(Passage)

Elvis’ Sh*t-Stained Underwear Goes Up For Auction

Elvis Underwear

Sure, you might own all of Elvis’ albums, know all of his songs and have an Elvis-themed wedding, but you are not a true Elvis fan until you have owned his poopoo-stained skivvies. That’s right, you can own a underwear that touched The King’s peanut butter and banana, if you know what I mean.

According to the BBC, an auction house in England acquired Elvis’ soiled THUNDERwear (a term I coined to describe underwear that has experienced “butt thunder” of Elvis) from his father, Vernon. The auction is set for September 8, and the article is expected to go for around $15,800. That’s right! For just under $16,000 you can own some of Elvis’ “Burnin’ Love” (from the looks of the picture, it seems he was eating Chipotle while wearing those). And Elvis did die on the toilet, which has to increase the historical value of this artifact.

(End Passage)

→ Activities:
- A) Using the Elvis auction post, explain why the writer says Elvis dying on the toilet matters for the item being sold.
- B) Return the part of the Elvis auction post from "Elvis Underwear" to "of this artifact.", word for word.

(Extracted records)

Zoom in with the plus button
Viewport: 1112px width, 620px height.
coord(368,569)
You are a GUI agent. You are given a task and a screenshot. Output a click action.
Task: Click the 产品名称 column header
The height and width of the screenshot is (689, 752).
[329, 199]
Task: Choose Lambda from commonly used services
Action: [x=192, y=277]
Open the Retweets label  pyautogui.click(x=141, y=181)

(End Extracted records)
(Extracted records)

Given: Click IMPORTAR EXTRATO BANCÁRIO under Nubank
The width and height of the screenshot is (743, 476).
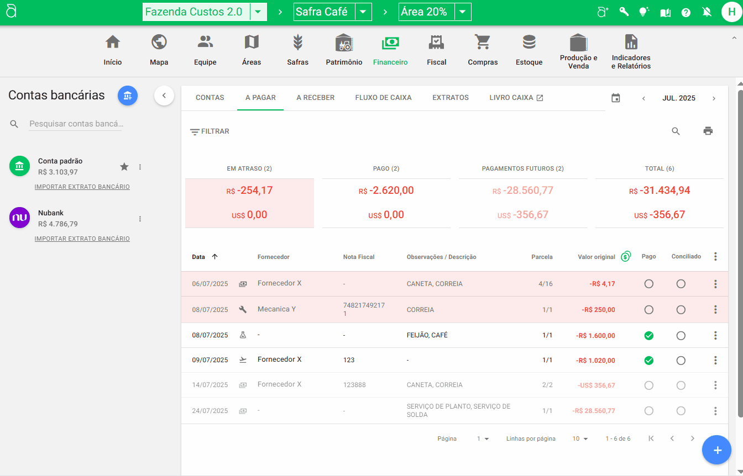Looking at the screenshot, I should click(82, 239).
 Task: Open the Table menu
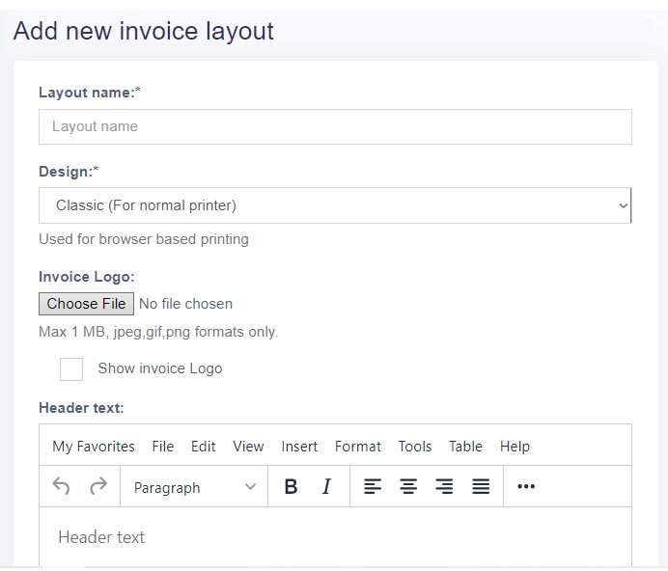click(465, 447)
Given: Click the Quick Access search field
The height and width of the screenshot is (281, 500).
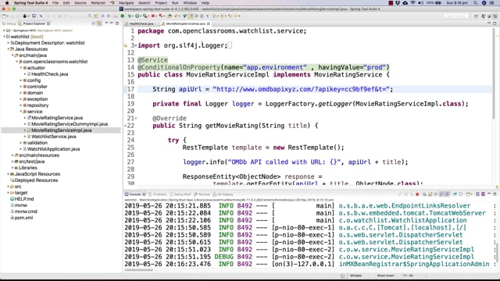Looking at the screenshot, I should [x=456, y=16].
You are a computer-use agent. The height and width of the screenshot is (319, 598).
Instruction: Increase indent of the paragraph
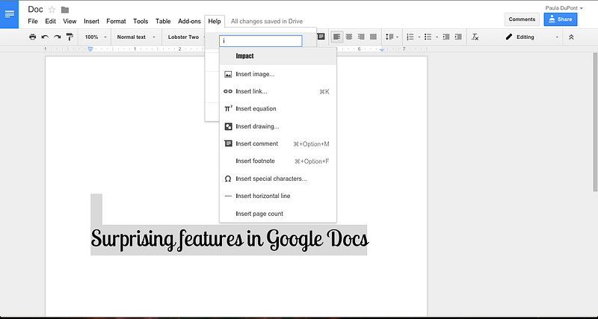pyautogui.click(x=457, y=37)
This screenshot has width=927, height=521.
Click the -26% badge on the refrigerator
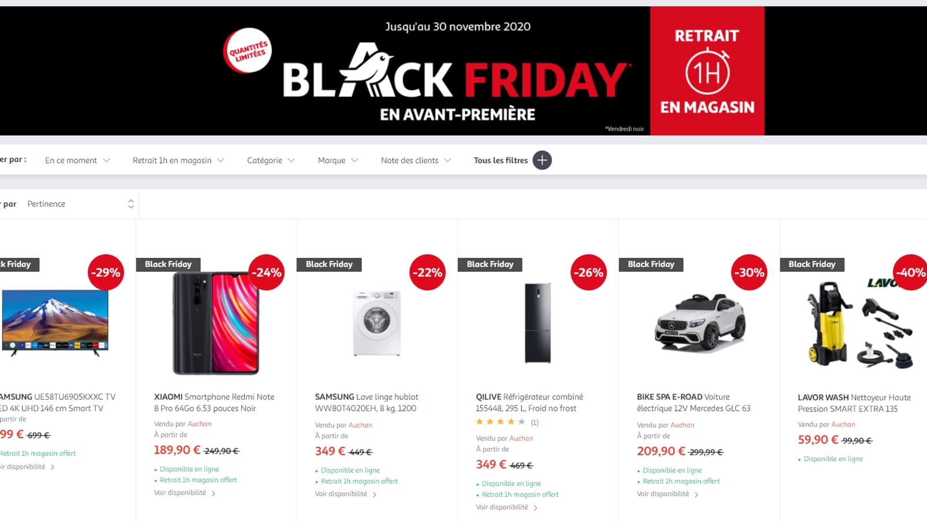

(End Extracted records)
(Extracted records)

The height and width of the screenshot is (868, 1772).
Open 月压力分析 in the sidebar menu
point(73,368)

(End Extracted records)

→ Answer section:
- A) The writer says that Elvis having died on the toilet "has to increase the historical value of this artifact," meaning the soiled underwear going up for auction.

- B)
Elvis Underwear

Sure, you might own all of Elvis’ albums, know all of his songs and have an Elvis-themed wedding, but you are not a true Elvis fan until you have owned his poopoo-stained skivvies. That’s right, you can own a underwear that touched The King’s peanut butter and banana, if you know what I mean.

According to the BBC, an auction house in England acquired Elvis’ soiled THUNDERwear (a term I coined to describe underwear that has experienced “butt thunder” of Elvis) from his father, Vernon. The auction is set for September 8, and the article is expected to go for around $15,800. That’s right! For just under $16,000 you can own some of Elvis’ “Burnin’ Love” (from the looks of the picture, it seems he was eating Chipotle while wearing those). And Elvis did die on the toilet, which has to increase the historical value of this artifact.